Heavy hearted, after breakfast, we drove to the vet's surgery for the last time with Ben this morning. We stayed while a sedative was injected and watched him strive to stay conscious a just little longer before going under, while we continued to stroke him. A lethal injection was then administered, and his vital forces slowly ebbed away, leaving us both tearful and sad. The right thing for a helpless animal. But would it be ever right for a helpless human being, consenting to someone else making an end of their lives? Some seem to think so. The practice of foreshortening someone's mortal suffering has a long history, and is even found in Old Testament scripture. I confess that discussion and debate about regularising voluntary euthanasia leaves me feeling very uncomfortable and unresolved, as does the presumption that organs can be 'harvested' (such a sinister use of the word), unless someone decides to opt out.

After our sad surgery visit, I took Clare to the new Steiner School, just opening this week in the former Saint Anne's infant school buildings in Roath. Teachers and parent have done a wonderful job renovating the place and giving it that distinctive ambience that makes a Steiner School classroom such a gentle environment, where imagination and creativity are nurtured rather than over-stimulated. Looking around the place was a cheering treat, and brought back happy memories of Rachel and Owain's schooling years.

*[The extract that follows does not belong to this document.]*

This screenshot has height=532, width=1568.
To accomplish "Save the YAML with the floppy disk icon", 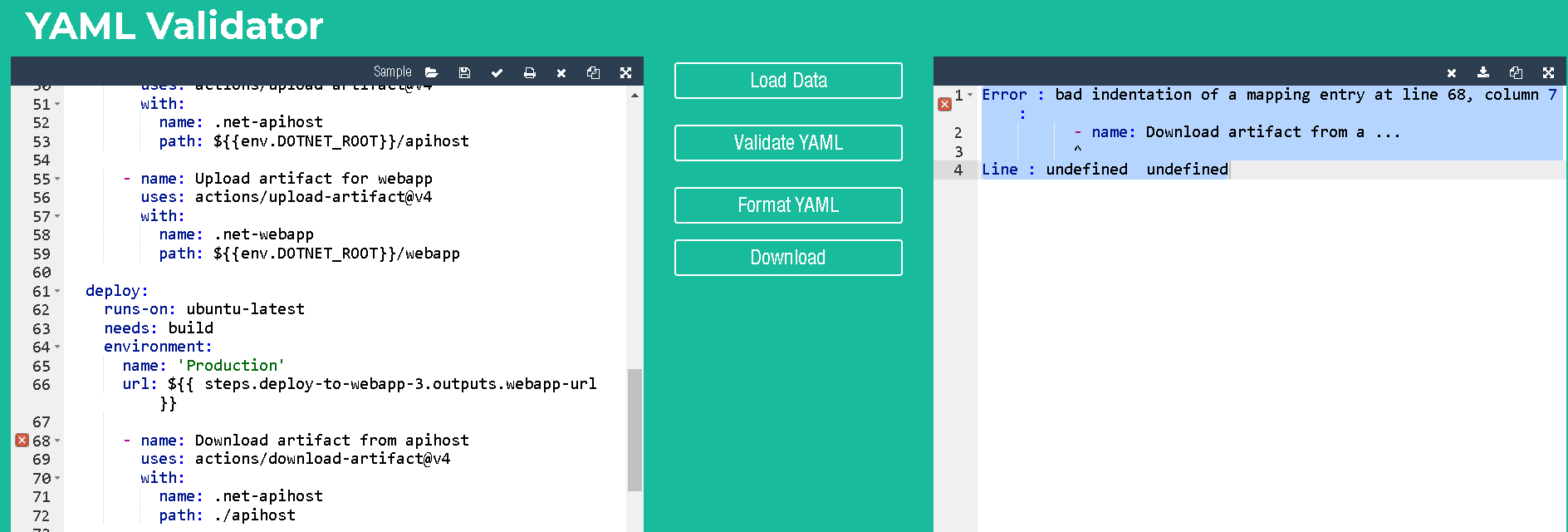I will [464, 72].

At lunchtime, I went to the doctor's surgery for my 'flu jab, then into the office for a few hours before a double class of Chi Gung and Tai Chi. I really noticed the impact of the injection on my arm when I started exercising. I was working against both tiredness and grief. One way and another, that was a hard day.

Wednesday, 2 November 2011

All Souls sadness

We took Ben to the vet's this afternoon, and the kind serious look on her face said it all really, even though she said the decision to have further treatment was ours if we wished. An eye operation on a seventeen year old cat, however fit, would have a lower chance of success than with a younger cat, but was possible. I found it hard to imagine Ben surviving and not suffering further in a neighbourhood with at least one other aggressive tomcat, with one eye, slowed down by age, as he already is. 

Whilst Ben is happy about the house, especially the comfy places, he's still very much an outdoor cat, even if his domain has shrunk to the garden and lane beyond, so keeping him in with a dirt tray would be not much of a life. Letting him roam would risk a repeat incident. Suddenly I see how vulnerable his damaged eye has made him.

We decided to take him home and discuss matters. Owain came over for supper, and Clare rang Rachel in Canada. The concensus, wrought with much sadness was in favour of ending his life. So we rang the vet to book another appointment, and gave Ben his favourite treat of tinned tuna, for his last supper.

I went in to the office for a couple of hours to catch up on some necessary work. As I was leaving the damp evening darkness was dominated by the sound of the Catholic Cathedral's Passing Bell. Well actually, it's a tinny recording, sounding a little like something from a Hammer horror movie. I popped in to pray for a while as clergy and congregation made preparations to celebrate the general All Souls' Requiem Mass with the new Archbishop presiding for the first time.

Can you pray for the soul of a cat condemned to die? Well, you can give thanks for the gift of companionship and loyalty, however much those things are governed by the evolutionary process whereby humans and animals have a symbiotic relationship. One thing is sure. Cat and human, by whatever path, share the same fate.
   

Tuesday, 1 November 2011

Homecoming disquet

Our journey home to Cardiff went smoothly and to time. Taxi, 'plane, bus, train, bus, all connecting without delay. It meant I could meet with my tutor group at St Mikes, and lead a session with them on prayer and the body, which I'd been mulling over for the past week. By sheer co-incidence they'd had a meditation on a similar theme during morning worship.

Poor puss Ben's injured eye looked a lot worse after our week away. It looks as if an abscess has developed and burst. He's a bit subdued, but active, and pleased to see us, as he always is. Another vet visit tomorrow. I fear the worst.